PS: Cross posted from blog.imaginea.com

While digging through Apache Spark SQL’s source code, what I realized is that
looking deeper into its source code is a must for all those who are interested
in implementation details of any SQL based data processing engine. Spark SQL
has three major API modules: Datasource Api, Catalyst Api and Catalog Api. This
series of posts concentrate mostly on the Catalyst correlating the query
processing stages(Parsing, Binding, Validations, Optimization, Code generation,
Query execution) to highlight all the entry points for further exploration.

PREREQUISITE: Overview of Spark Catalyst. You can start with this link.

NOTE: Code snippets in these posts refer to Spark SQL 2.0.1.

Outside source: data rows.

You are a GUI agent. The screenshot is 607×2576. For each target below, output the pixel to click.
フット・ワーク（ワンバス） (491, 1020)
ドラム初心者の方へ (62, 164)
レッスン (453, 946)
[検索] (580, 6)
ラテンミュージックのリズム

As we know since 2.0 SparkSession is the new entry point for the DataFrame
through Dataset, is associated with a SessionState which wraps the SQLContext.

org.apache.spark.sql.SparkSession

/**
   * State isolated across sessions, including SQL configurations, temporary tables, registered
   * functions, and everything else that accepts a [[org.apache.spark.sql.internal.SQLConf]].
   */
  @transient
  private[sql] lazy val sessionState: SessionState = {
    SparkSession.reflect[SessionState, SparkSession](
      SparkSession.sessionStateClassName(sparkContext.conf),
      self)
  }

  /**
   * A wrapped version of this session in the form of a [[SQLContext]], for backward compatibility.
   *
   * @since 2.0.0
   */
  @transient
  val sqlContext: SQLContext = new SQLContext(this)

Every SessionState has instances of SQLConfig, [SessionCalalog][], Analyzer,
SparkOptimizer, SparkSqlParser, SparkPlanner and many more.

org.apache.spark.sql.internal.SessionState

/**
   * Internal catalog for managing table and database states.
   */
  lazy val catalog = new SessionCatalog(
    sparkSession.sharedState.externalCatalog,
    functionResourceLoader,
    functionRegistry,
    conf,
    newHadoopConf())

 /**
   * Logical query plan analyzer for resolving unresolved attributes and relations.
   */
 lazy val analyzer: Analyzer = {
    new Analyzer(catalog, conf) {
      override val extendedResolutionRules =
        PreprocessTableInsertion(conf) ::
        new FindDataSourceTable(sparkSession) ::
        DataSourceAnalysis(conf) ::
        (if (conf.runSQLonFile) new ResolveDataSource(sparkSession) :: Nil else Nil)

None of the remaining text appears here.